**WORK REQUIRED:**
Convert the data into a Markdown table, starting at the line containing "Click the grip" and ending at the line containing "(x=332, y=548)", with both of those lines included. Use the columns Row and Content, giving each line its own numbered row and omitting blank lines.

**MATERIAL SHOWN:**
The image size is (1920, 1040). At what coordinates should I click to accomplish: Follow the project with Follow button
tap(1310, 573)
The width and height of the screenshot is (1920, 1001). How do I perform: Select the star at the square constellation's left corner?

==

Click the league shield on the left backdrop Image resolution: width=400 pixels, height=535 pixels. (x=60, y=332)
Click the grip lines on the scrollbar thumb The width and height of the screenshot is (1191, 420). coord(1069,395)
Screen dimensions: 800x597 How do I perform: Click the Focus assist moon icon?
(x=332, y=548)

---

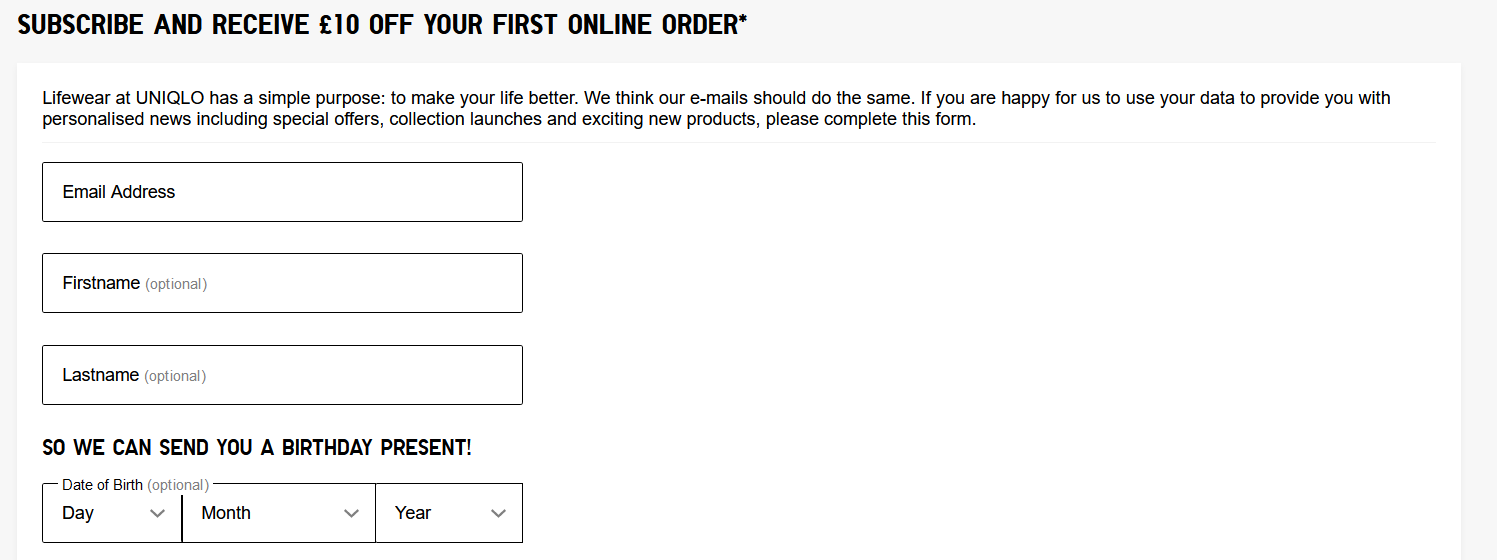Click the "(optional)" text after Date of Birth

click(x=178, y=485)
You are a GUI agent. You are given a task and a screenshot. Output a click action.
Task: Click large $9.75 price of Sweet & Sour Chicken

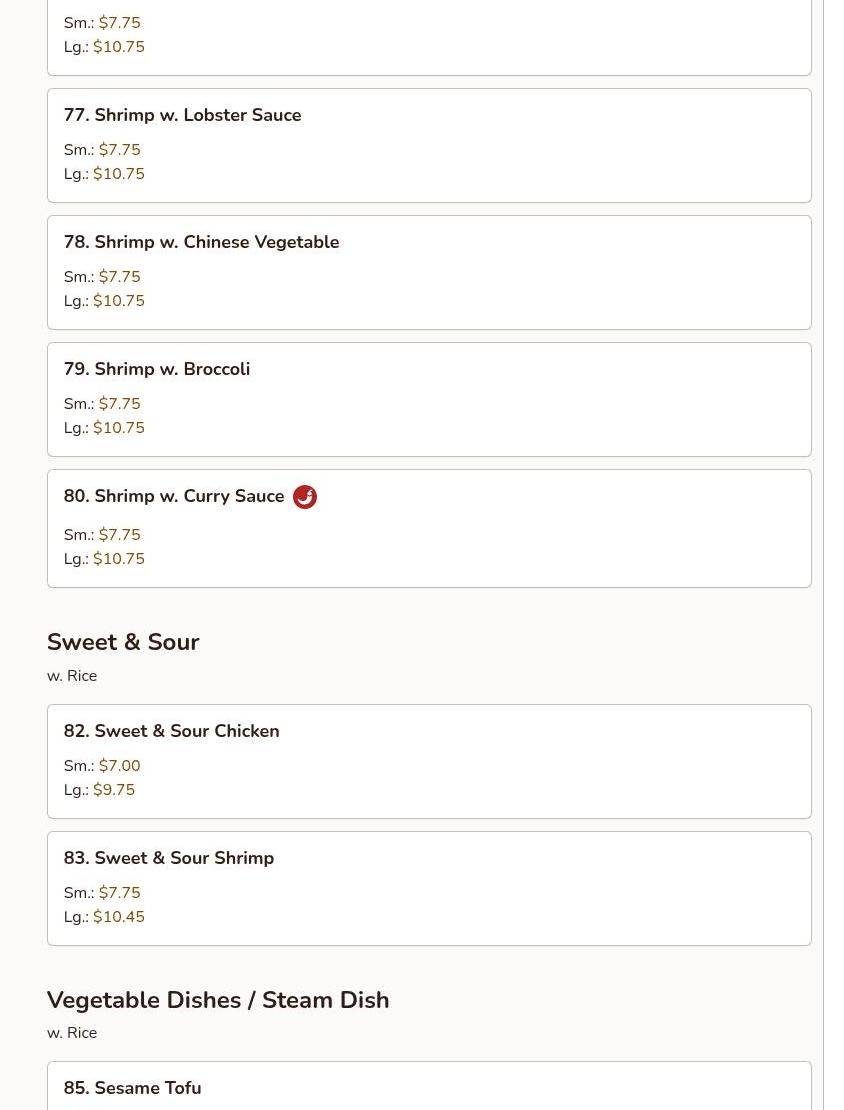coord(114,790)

**REPLY TO THE TASK:**
| Row | Content |
|---|---|
| 1 | Click the grip lines on the scrollbar thumb The width and height of the screenshot is (1191, 420). coord(1069,395) |
| 2 | Screen dimensions: 800x597 How do I perform: Click the Focus assist moon icon? |
| 3 | (x=332, y=548) |